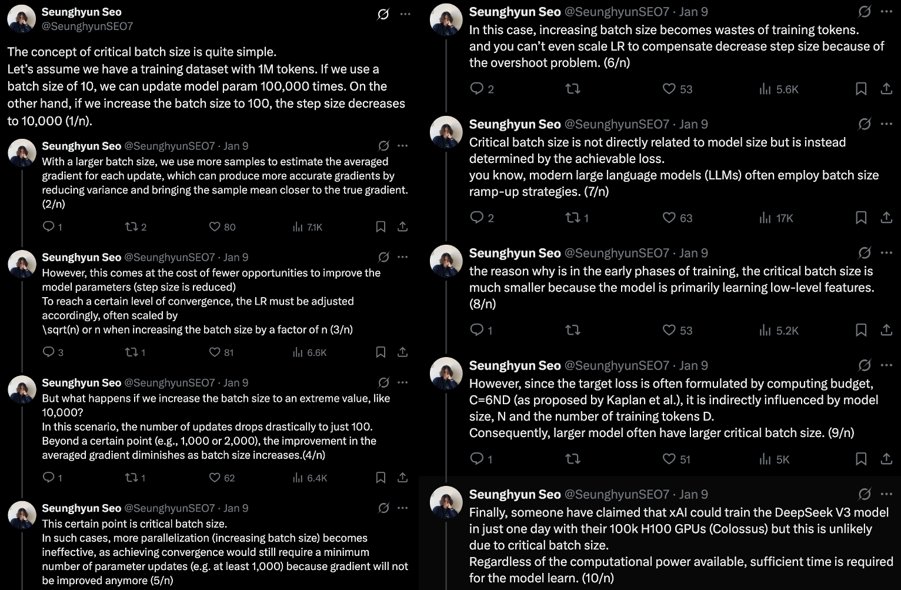Open more options on the (10/n) tweet
The width and height of the screenshot is (901, 590).
(886, 494)
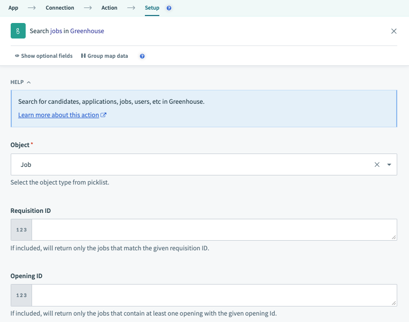Go to the App step

pos(13,8)
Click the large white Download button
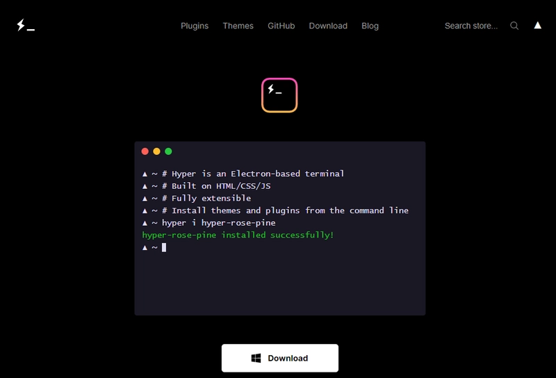 280,358
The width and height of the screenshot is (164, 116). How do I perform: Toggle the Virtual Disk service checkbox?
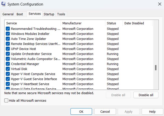[8, 69]

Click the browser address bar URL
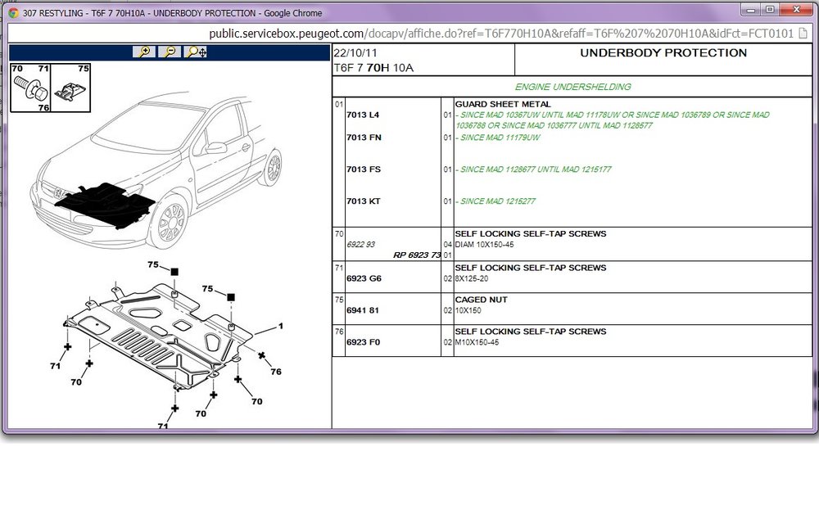[501, 34]
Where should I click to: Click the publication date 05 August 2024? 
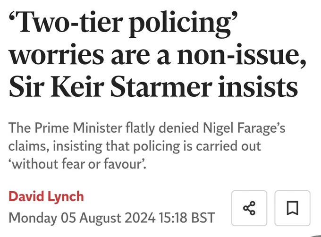(108, 218)
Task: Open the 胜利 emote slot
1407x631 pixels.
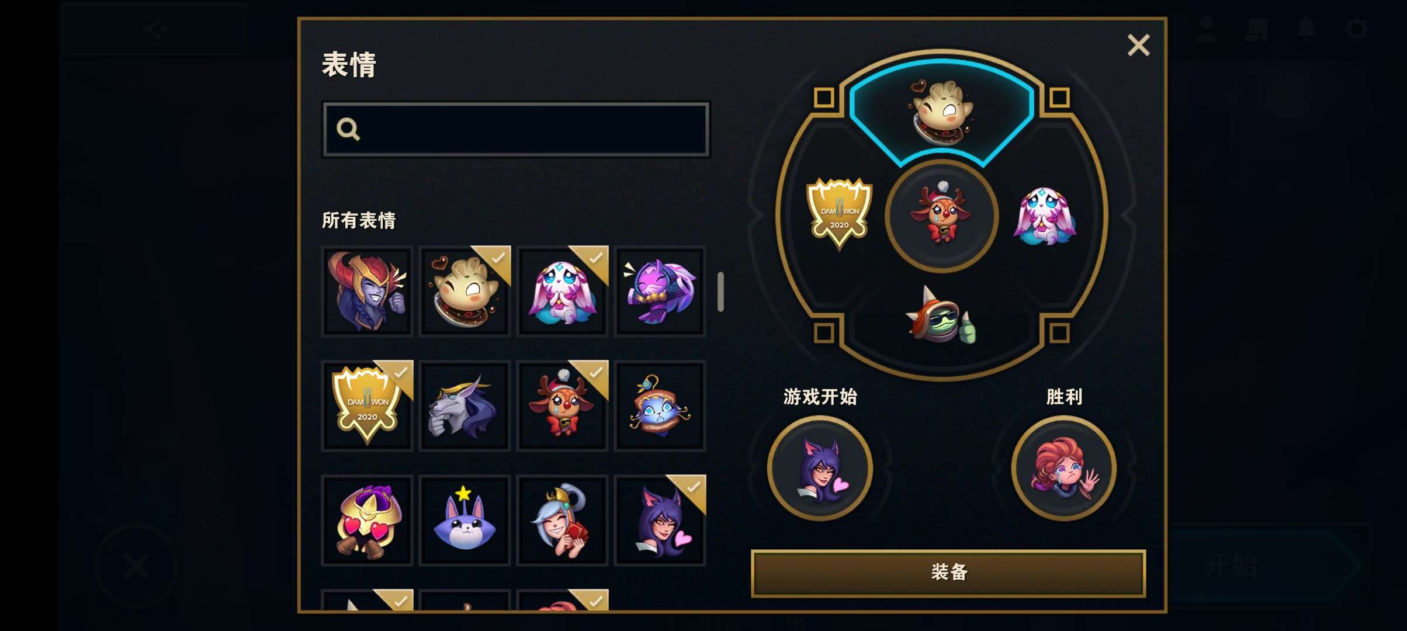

——————

For this task, give again exactly the lines from the line with "Click the large white Download button" through the end of the entries, including both ends, and omit the pictures.

REPLY TO THE EXERCISE:
Click the large white Download button
 280,358
The width and height of the screenshot is (164, 116). How do I perform: Toggle the Virtual Disk service checkbox?
[8, 69]

Click the browser address bar URL
[501, 34]
Where should I click to: Click the publication date 05 August 2024? 
(108, 218)
Task: Open the 胜利 emote slot
1407x631 pixels.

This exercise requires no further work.